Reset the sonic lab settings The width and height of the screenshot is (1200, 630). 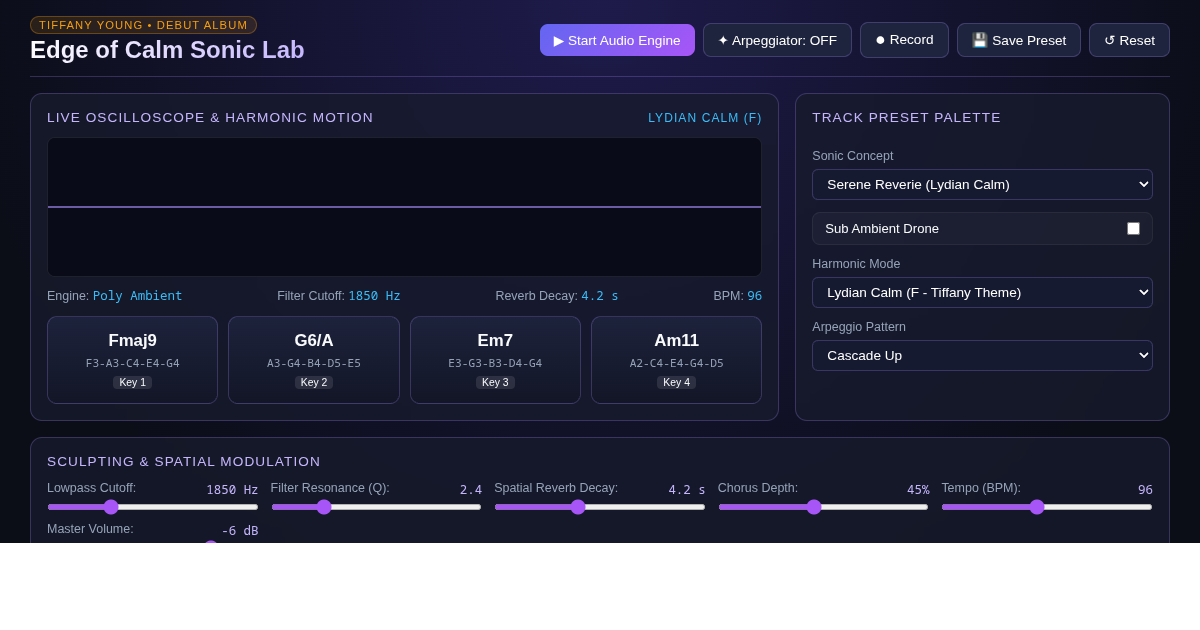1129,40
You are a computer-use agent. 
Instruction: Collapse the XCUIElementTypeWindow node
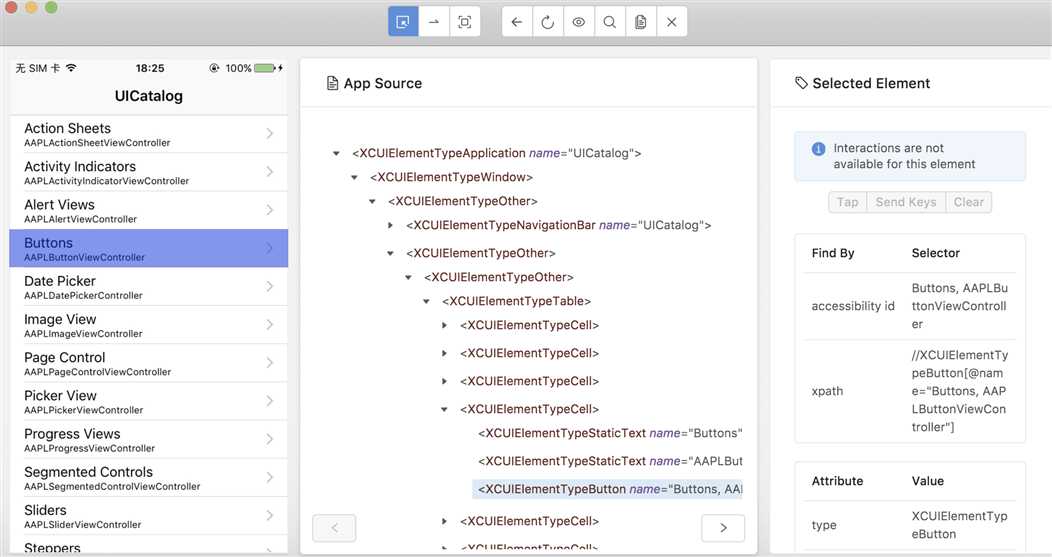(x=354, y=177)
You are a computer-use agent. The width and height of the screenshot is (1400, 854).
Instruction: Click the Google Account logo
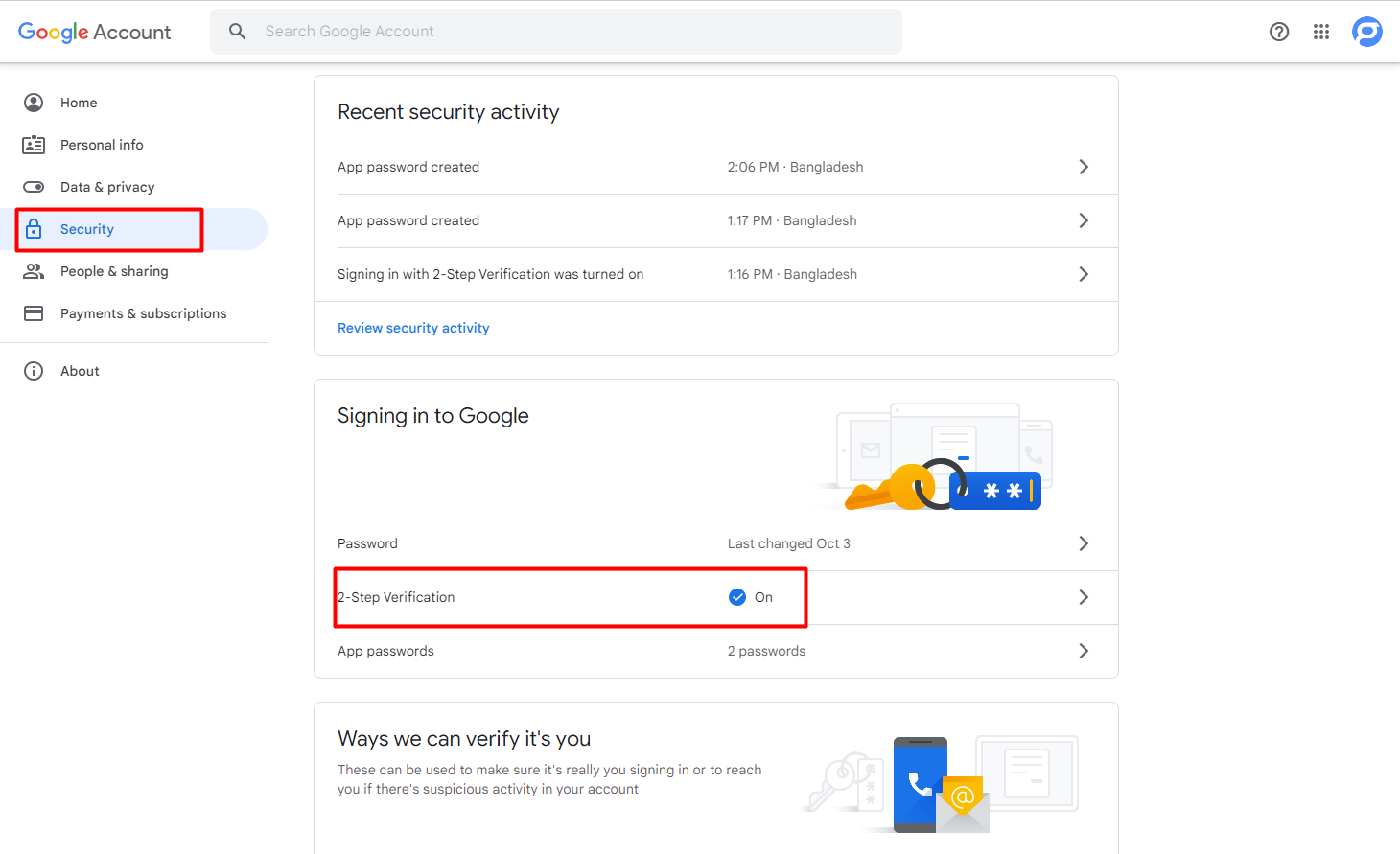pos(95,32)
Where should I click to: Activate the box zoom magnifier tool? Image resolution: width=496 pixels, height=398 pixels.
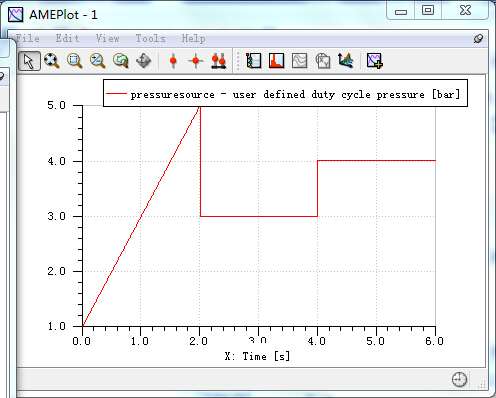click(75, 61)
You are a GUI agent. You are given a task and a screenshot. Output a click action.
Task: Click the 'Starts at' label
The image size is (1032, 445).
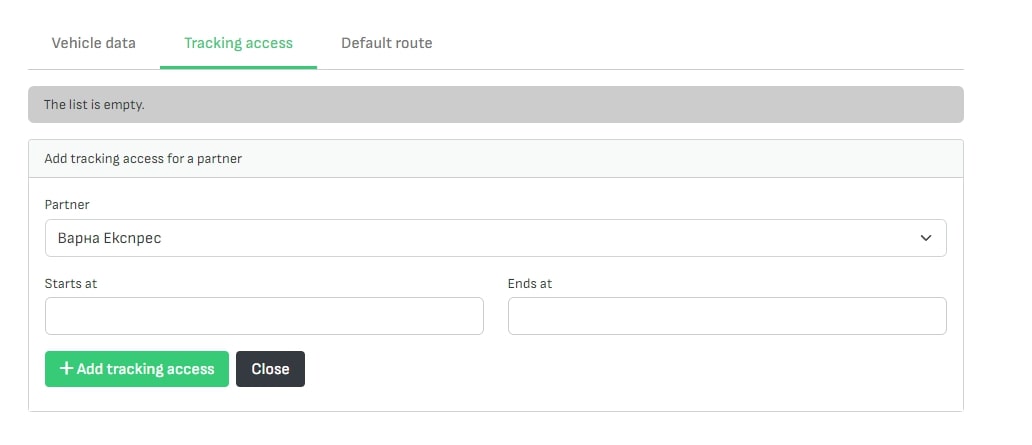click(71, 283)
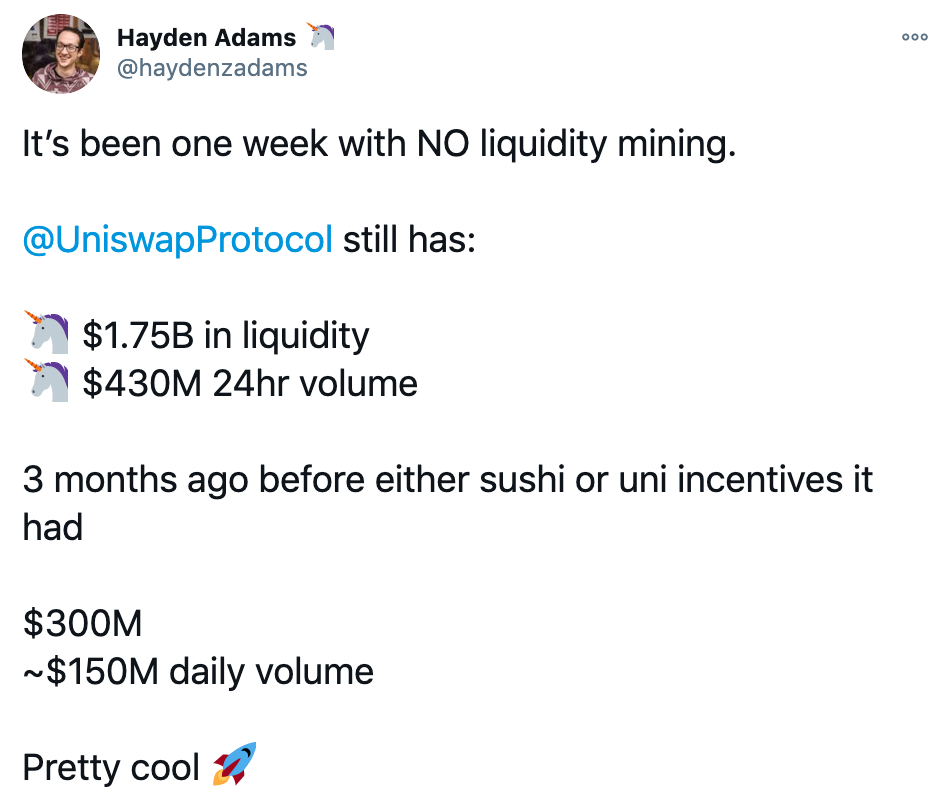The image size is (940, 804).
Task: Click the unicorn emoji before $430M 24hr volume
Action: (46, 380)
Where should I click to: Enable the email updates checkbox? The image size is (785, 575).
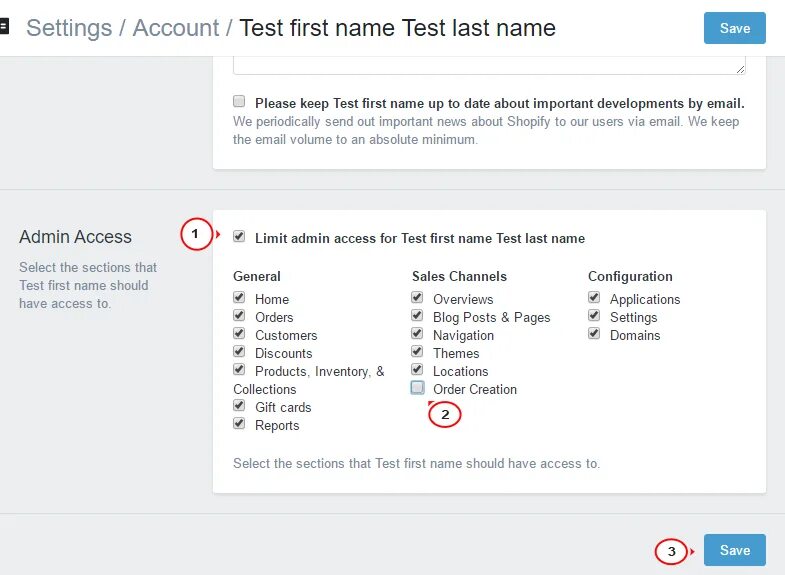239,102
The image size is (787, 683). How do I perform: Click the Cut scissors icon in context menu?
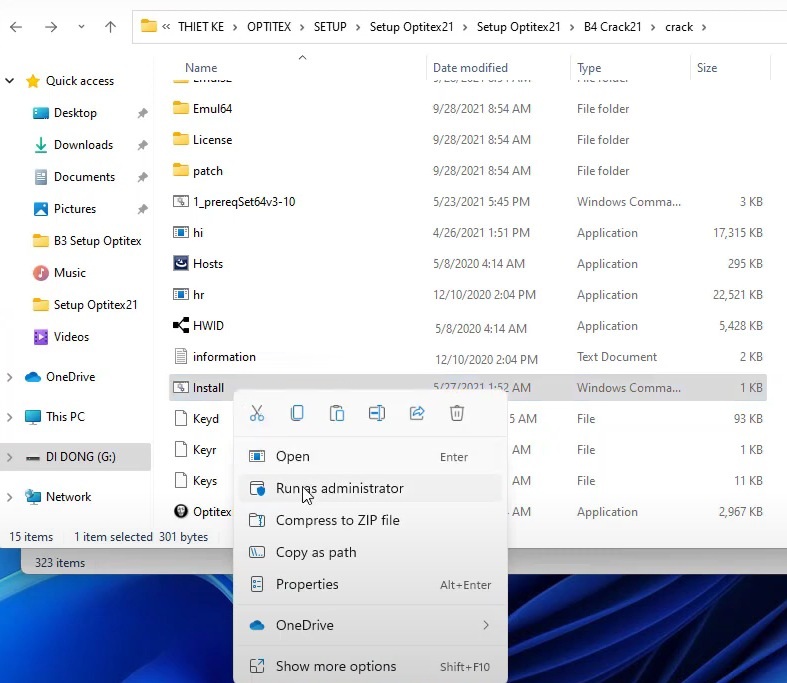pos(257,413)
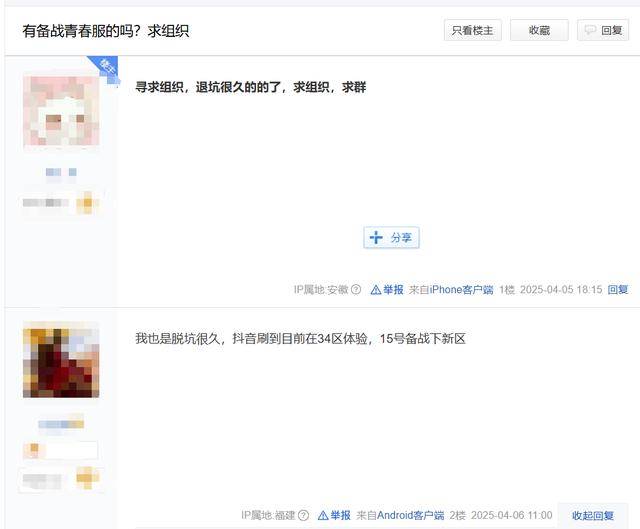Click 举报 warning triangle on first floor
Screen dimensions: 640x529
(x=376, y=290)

□ □ □

__WORK INSTRUCTION__.
Would you reproduce the lines from the one with "Task: Click the 'Starts at' label" through the final line of the data above, exactly and only those, without any pictures?

__EXERCISE RESPONSE__.
Task: Click the 'Starts at' label
The image size is (1032, 445).
click(71, 283)
The image size is (940, 804).
Task: Click the unicorn emoji before $430M 24hr volume
Action: (46, 380)
Where should I click to: Enable the email updates checkbox? The image size is (785, 575).
239,102
The image size is (787, 683). How do I perform: Click the Cut scissors icon in context menu?
pos(257,413)
Click 举报 warning triangle on first floor
Screen dimensions: 640x529
(x=376, y=290)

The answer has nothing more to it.